Repeat the data exactly, please; no pictures belong in the copy.

Stored records:
-=-=-

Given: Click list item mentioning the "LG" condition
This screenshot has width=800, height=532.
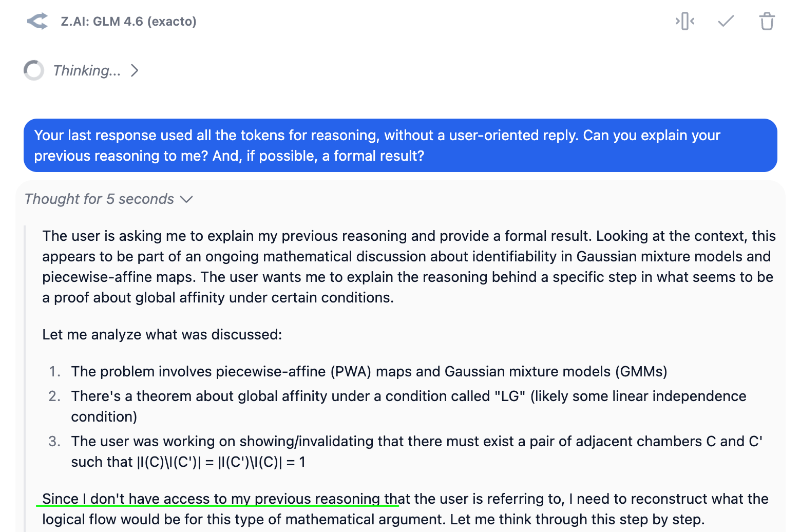Looking at the screenshot, I should pos(408,406).
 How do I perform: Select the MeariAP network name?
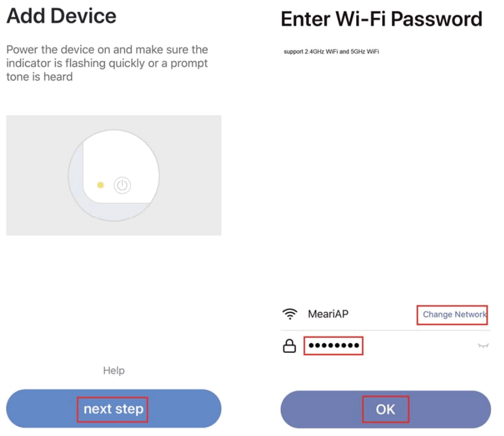pos(328,314)
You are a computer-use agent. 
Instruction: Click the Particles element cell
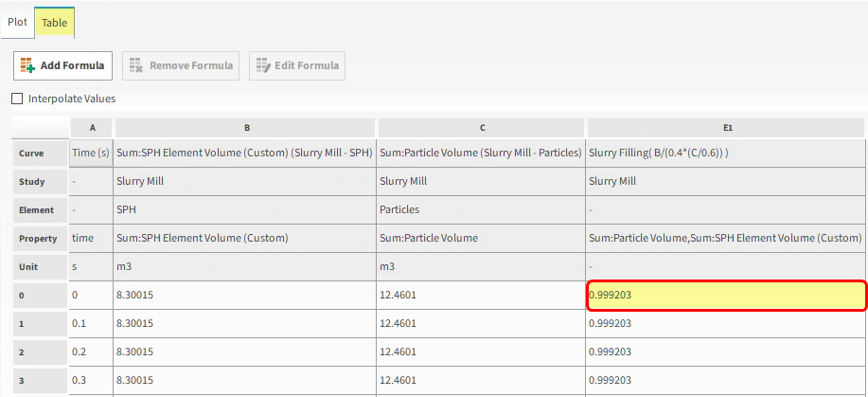tap(481, 209)
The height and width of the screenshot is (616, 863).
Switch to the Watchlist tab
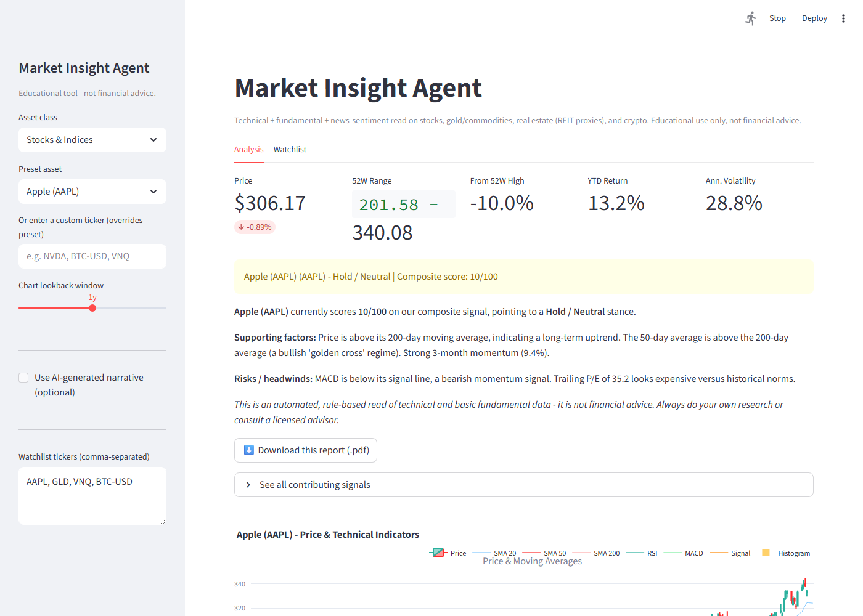pyautogui.click(x=290, y=150)
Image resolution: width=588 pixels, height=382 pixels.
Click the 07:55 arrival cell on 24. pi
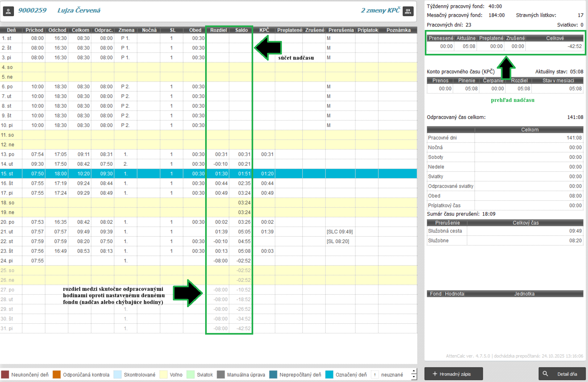pos(37,260)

-=-=-

## RESPONSE TO THE EXERCISE
Given: Click list item mentioning the "LG" condition
This screenshot has width=800, height=532.
Looking at the screenshot, I should pos(408,406).
 How do I perform: Select the MeariAP network name?
pos(328,314)
You are a computer-use agent. 
Instruction: Click the Particles element cell
tap(481, 209)
The height and width of the screenshot is (616, 863).
Switch to the Watchlist tab
pyautogui.click(x=290, y=150)
Image resolution: width=588 pixels, height=382 pixels.
Click the 07:55 arrival cell on 24. pi
pos(37,260)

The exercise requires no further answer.